(Work request 1): In the passage on hare reproduction, where had reproductive activity of European hares been observed during autumn–early winter before this study?
(Work request 2): Carry on the passage on hare reproduction from its final sentence.

(Selected extract):
"""
To our knowledge, the only case where a reproductive activity of European hares has been observed during autumn–early winter was reported recently in the non-indigenous populations of Australia in a semi-arid habitat (Stott et al. 2008). The reported percentages of pregnant females are equal to those of our study or slightly lower especially during November and December (Table 1). Kolosov (1941 in Raczynski 1964) also refers to an almost continuous period of reproduction for European hare populations inhabiting Caucasus, though with a seasonal and cyclic character with the minimum percentages of pregnant females observed in November, something that contradicts to present study observations (Table 1).

Although a number of factors already proven to influence hare’s reproduction are present on the island of Crete (i.e., mild weather conditions, moderate to high food availability, low stress ought to predator pressure) and consent to the prolongation of the breeding season, its variation could also be associated to genetic characteristics. Moreover, according to De Marinis et al. (2007b), captive European hares of Italy, also inhabiting Mediterranean ecosystems, are not reproductively active throughout the year, a fact that further supports the above statement.

According to current genetic analyses, Cretan populations are differentiated from the remaining Greek and central European populations (Antoniou 2008), a fact that could be responsible for their discernible reproductive performance. This could also be true for hare populations of Cyprus, which likewise present a discernible genetic pool in comparison to other European and Greek populations (Antoniou 2008) and where indications of a continuous reproduction (through the presence of reproductively active females) also exist (person. com. with Game Fund Service, Cyprus Ministry of Interior). However, further detailed studies should be performed in order to confirm this hypothesis and to assess the relative weight of genetic versus environmental factors on the reproductive seasonality of Lepus species.
"""
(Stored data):
"""
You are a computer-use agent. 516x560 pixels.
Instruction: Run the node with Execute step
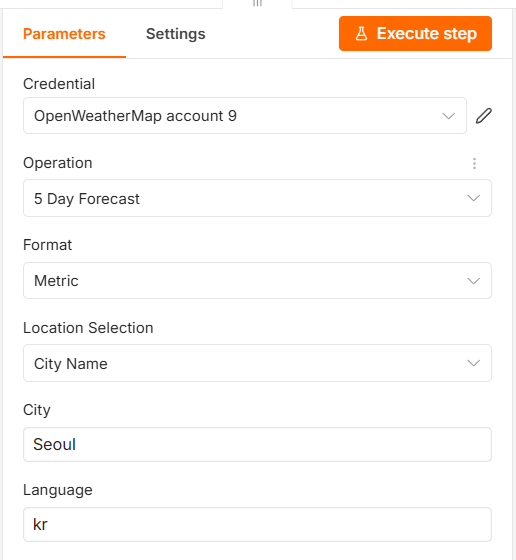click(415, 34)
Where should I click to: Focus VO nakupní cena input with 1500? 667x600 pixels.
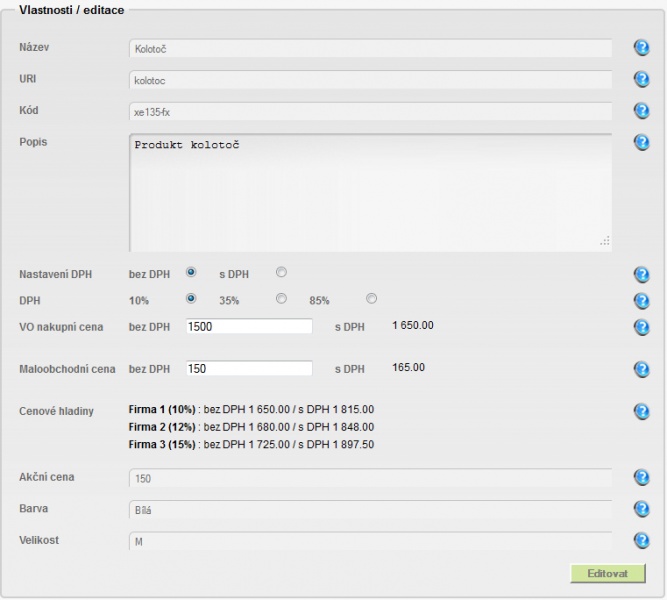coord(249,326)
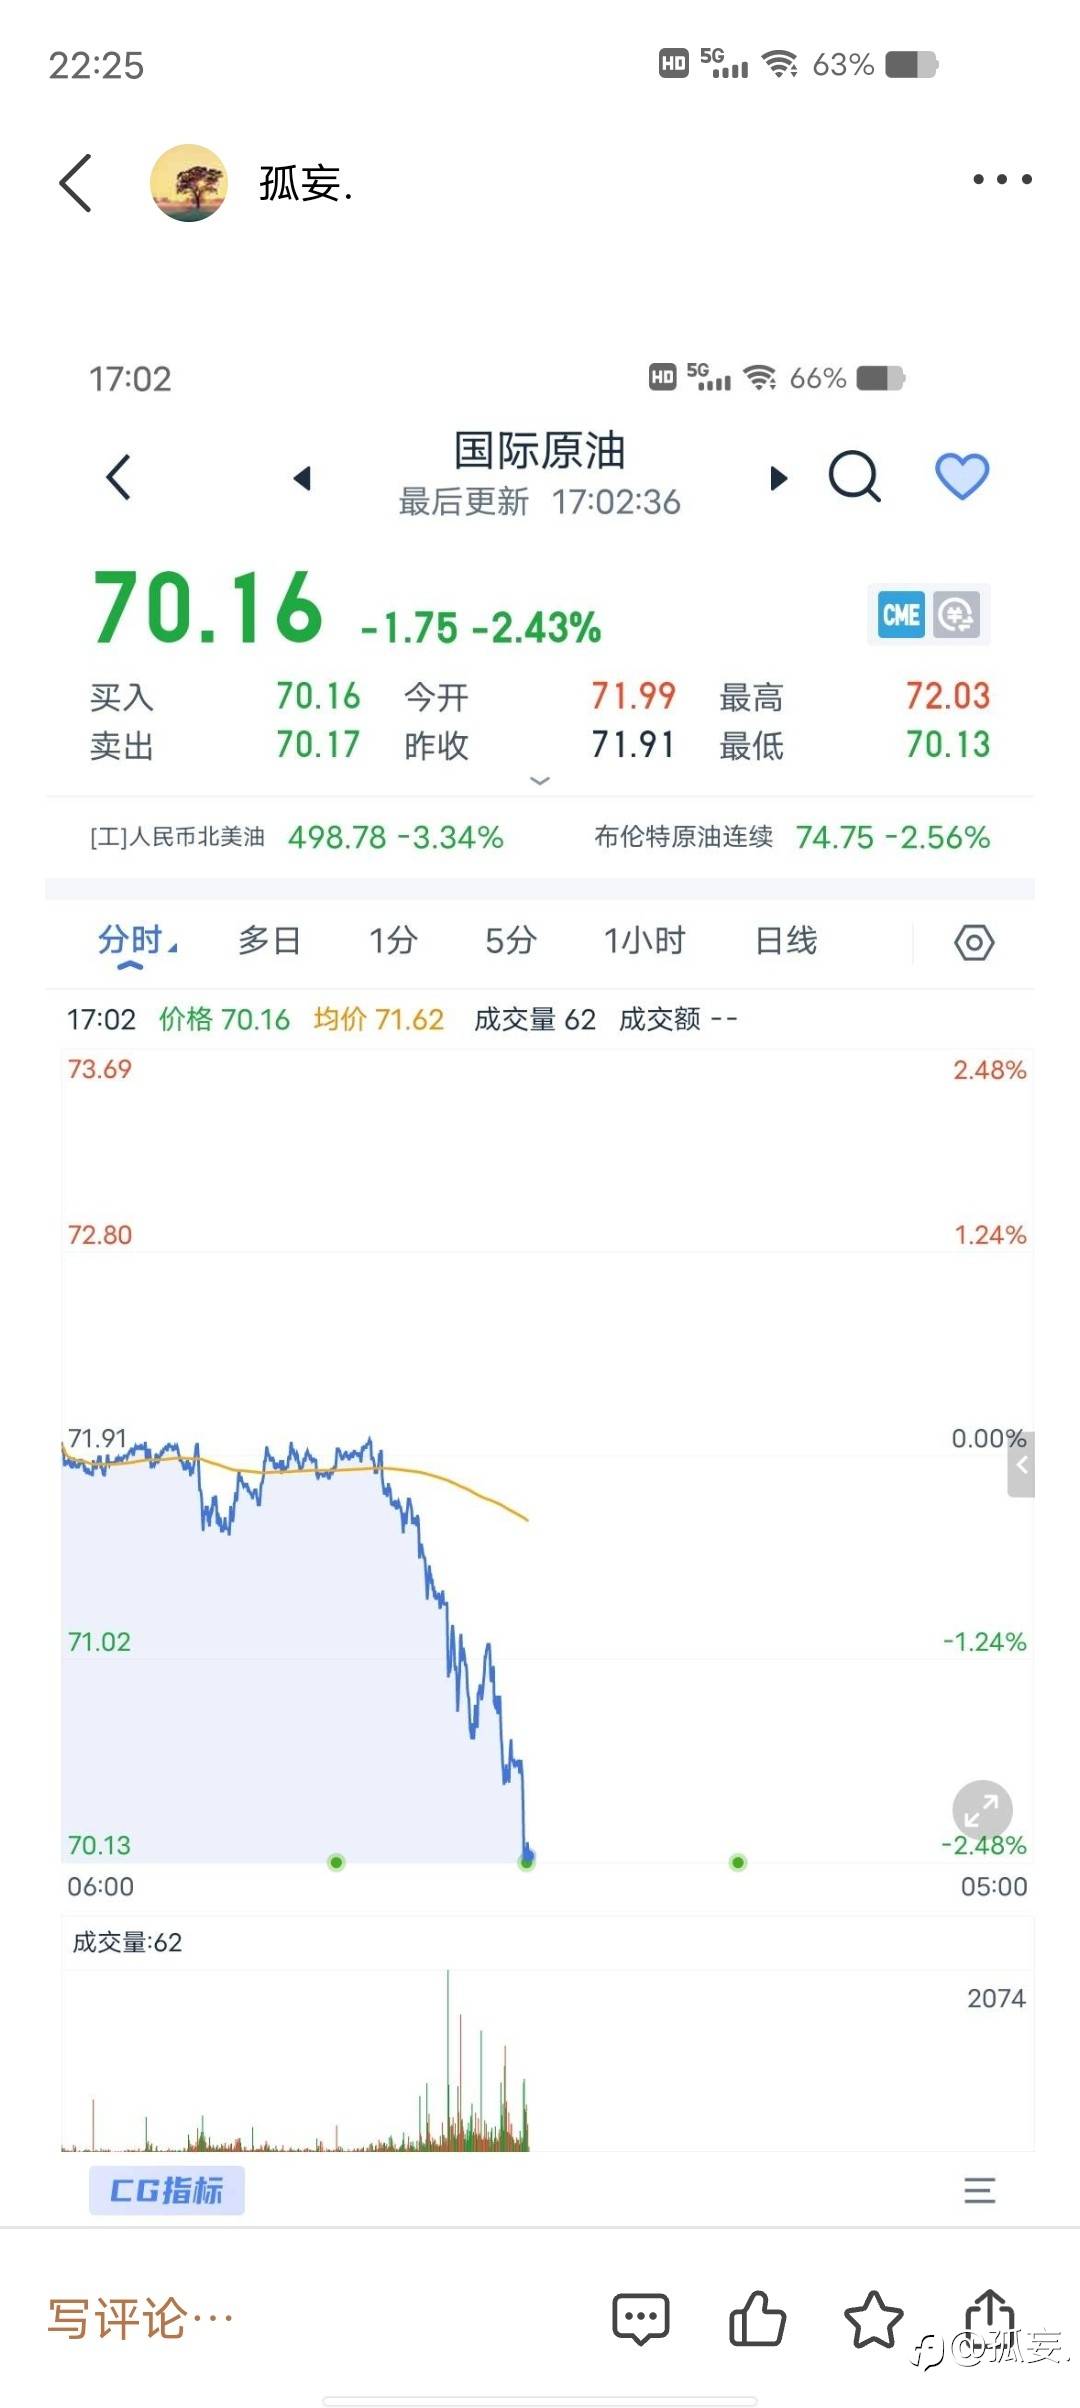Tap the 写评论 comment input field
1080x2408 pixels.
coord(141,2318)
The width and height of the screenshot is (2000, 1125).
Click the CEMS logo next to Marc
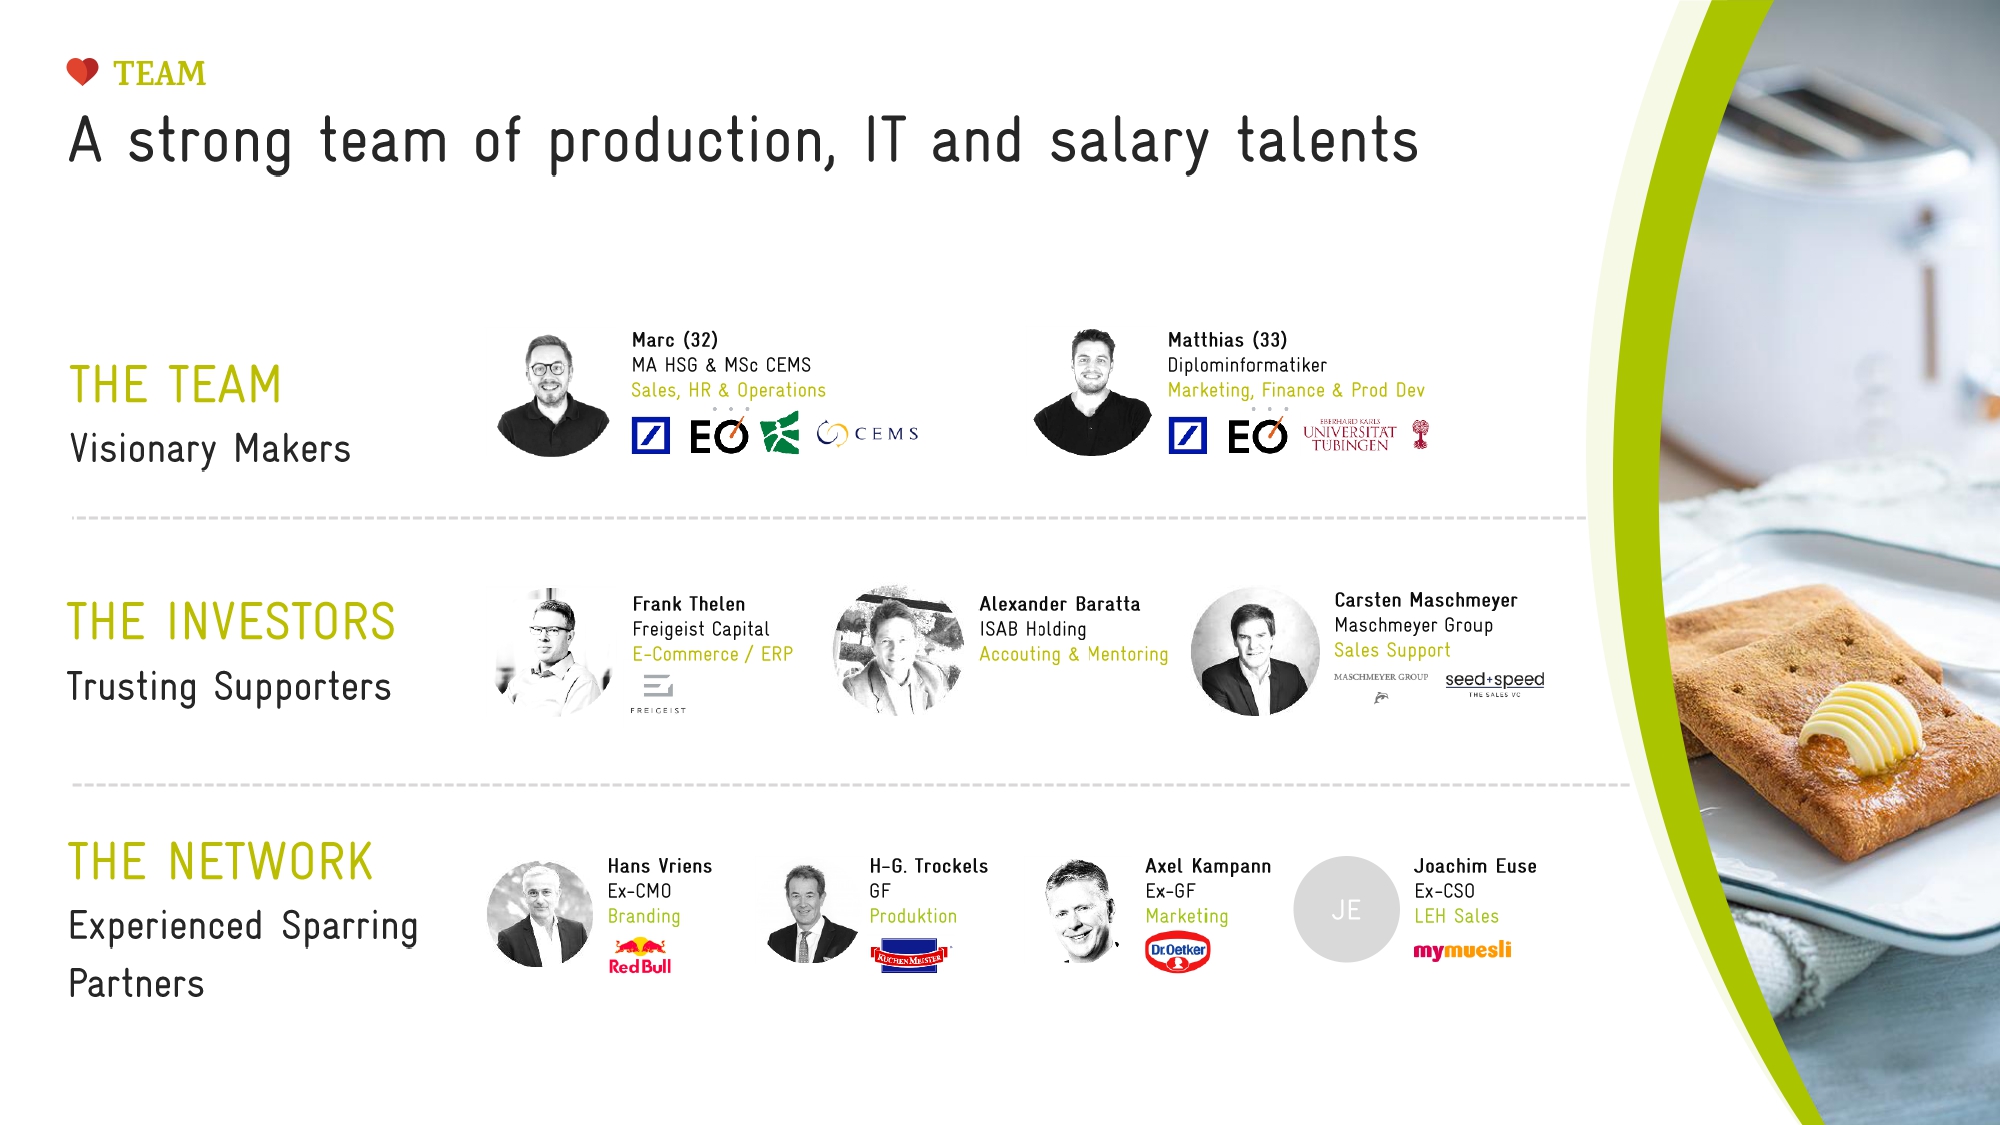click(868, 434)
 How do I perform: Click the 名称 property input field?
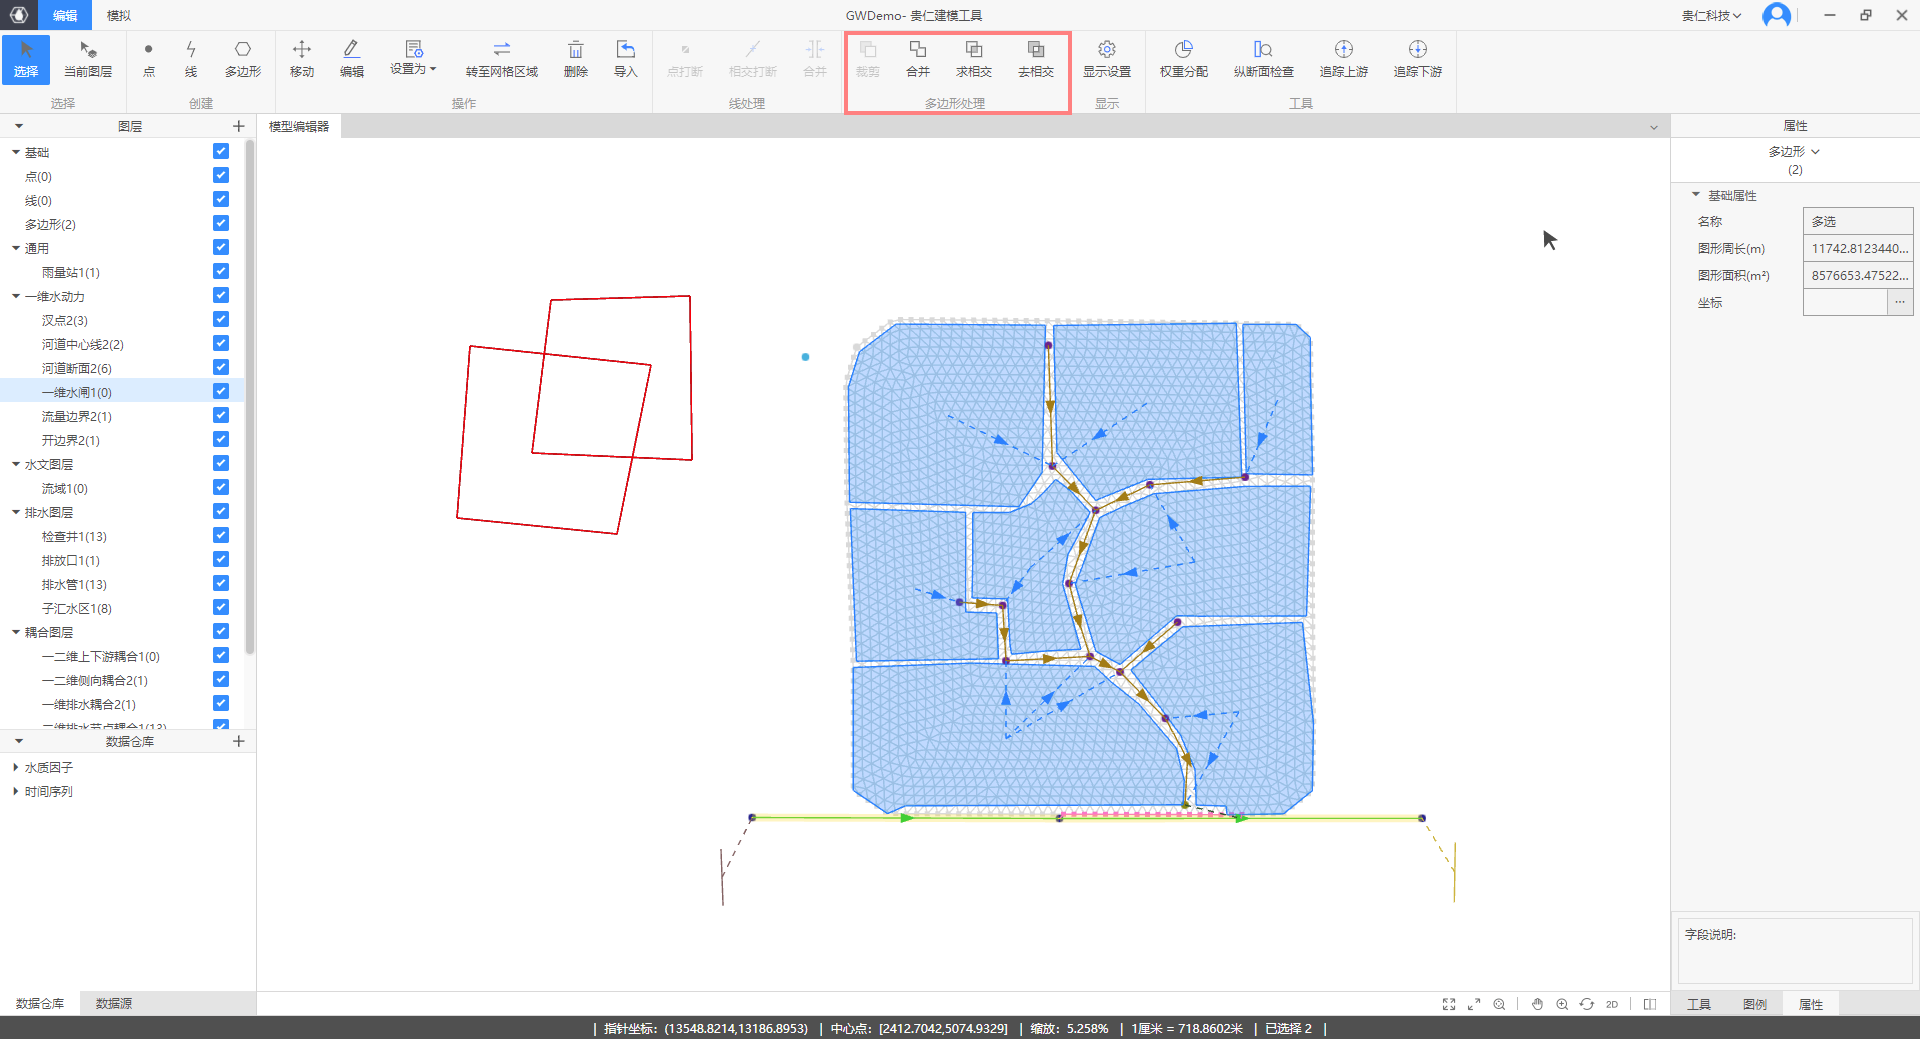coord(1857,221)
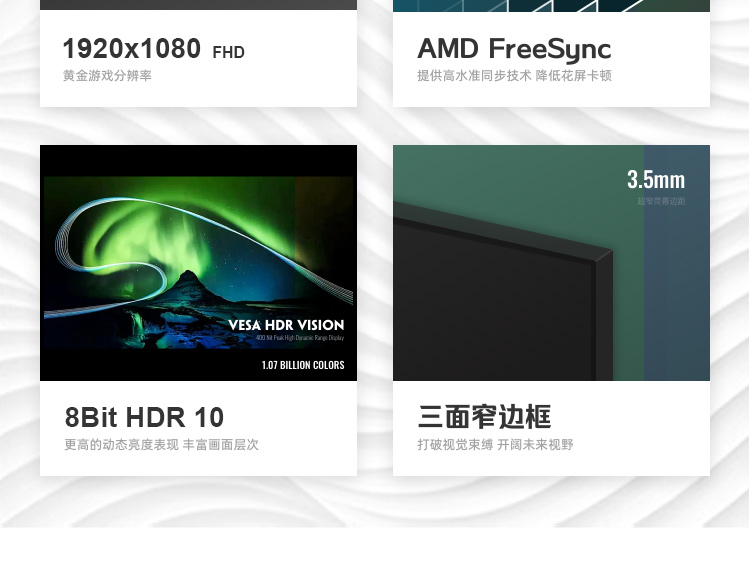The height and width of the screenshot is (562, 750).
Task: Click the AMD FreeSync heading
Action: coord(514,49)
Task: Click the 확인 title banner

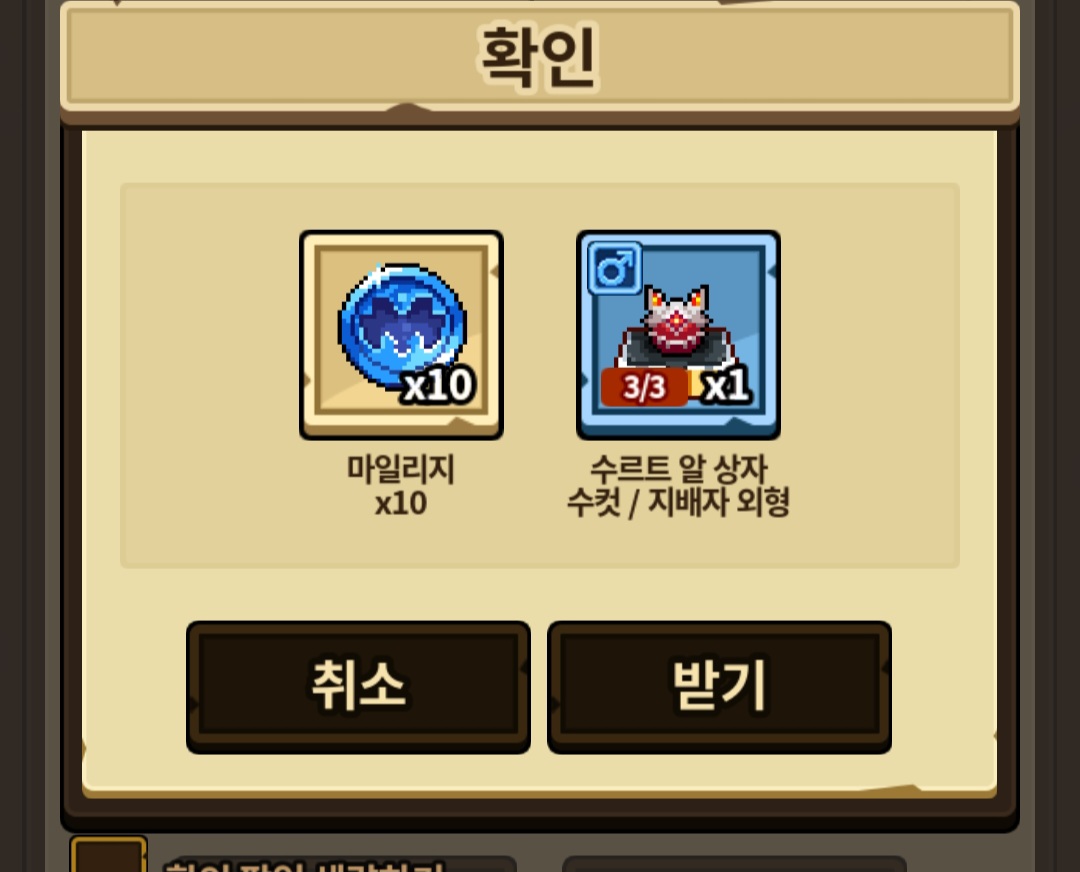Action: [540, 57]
"""
(Written response 1): In the non-indigenous populations of Australia, in a semi-arid habitat.

(Written response 2):
In conclusion, our data suggest that European hare populations of Crete do not exhibit an anoestrus period during autumn–early winter. On the contrary, proportions of pregnant females and litter size give a strong indication that these island populations reproduce all over the year. Despite the small sample sizes, the limited number of variables used and the short-term period of the present study, the observed proportion of pregnant females, and the low mean litter size are remarkable and quite similar to those observed in hare species with a continuous breeding season. Although the possibility of a reproductive pause during the warmer months of summer cannot be excluded, hunter’s field observations reject this case. Nevertheless, our data represent only an evidence of breeding activity during autumn–early winter for the Cretan populations, and future long-term studies are needed in order to reach a solid conclusion about the reproduction of the species on the island.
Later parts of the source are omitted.